21 nov 2006

Cerveza, buena

Y luego de criticarlo todo, me di cuenta que las personas me miraban con curiosidad. Ya ni siquiera sentían temor de mí, sino que, por el contrario, yo les hacía gracia.

Fue rarísimo. Pero cuando llegué a casa y fui al baño a mojarme la cara, el rostro que vi en el espejo era el de un monstruo. Yo era un monstruo, pensé y luego traté de gritar "¡¡soy un monstruo!!"... pero no pude.

Era un ser que ya no hablaba, sólo gruñía y emitía sonidos guturales. El gato nunca salió de su escondite debajo de la cama durante todo el rato que permanecí en el que había sido hasta entonces mi apacible hogar.

Salí a la calle, recorrí parques, caminé por plazas y la gente -eso pude notarlo perfectamente- fingía que yo era prácticamente invisible, pero me observaba con disimulo.

Todo cambió sin embargo la tarde que aquel indigente, quizás por sus rayaduras de vida, se sentó la lado mío y comenzó a hablarme de la familia que alguna vez tuvo. Me dijo que él también había sido un monstruo, pero que lo había logrado superar. Yo le respondía con ruidos raros.

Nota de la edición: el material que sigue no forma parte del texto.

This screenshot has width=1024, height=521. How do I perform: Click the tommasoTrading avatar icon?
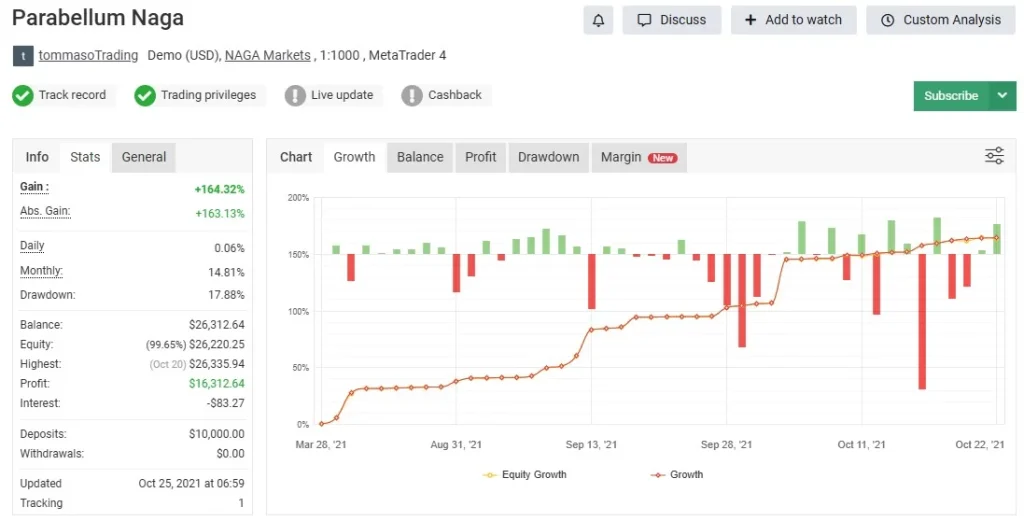pyautogui.click(x=23, y=56)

En un momento, sacó una cerveza entre sus ropas harapientas. Toma, me dijo, es cerveza.

Yo lo miraba con desconfianza, no porque no entendiera, sino porque me daba un poco de asco la situación. Entiéndase bien, no era discriminación, pero si un tipo que está lleno de parásitos, con muy mal olor y con aspecto de que la última vez que entró a una ducha usó "Glemo en su cabello, a la hora del shampoo...", significa que podía ser algo complicado compartir la misma botella.

Pero él insistió, "es cerveza, y buena" y fueron tantas las invitaciones que al final bebí. Y la verdad es que la chela mala no estaba, además que al fin y al cabo yo era un monstruo, y no tenía por qué ponerme exquisito.

El asunto es que el tipo sacó otra, y otra, y otra cerveza, y yo, entre tanto alcohol, repetía y repetía "cerveza, buena". Y cuando llegó la hora de los sentimientos, el indigente me decía "¿somos amigos o no somos amigos?", y yo le conetestaba: "cerveza buena, amigo".

Cuento corto -para hacerla corta-, aprendí a expresarme otra vez, volví a casa y el gato, aunque ya estaba un poco flaco, esta vez no se escondió de mí y volvió a pedirme alimento, que es lo que hace un gato que ha extrañado mucho a su amo.

Yo le decía "gato, bueno, amigo". En fin, el tiempo me hizo hablar otra vez de corrido y también me ayudó a entender que, frente a la adversidad, convertirse en monstruo es lejos, el peor de los caminos.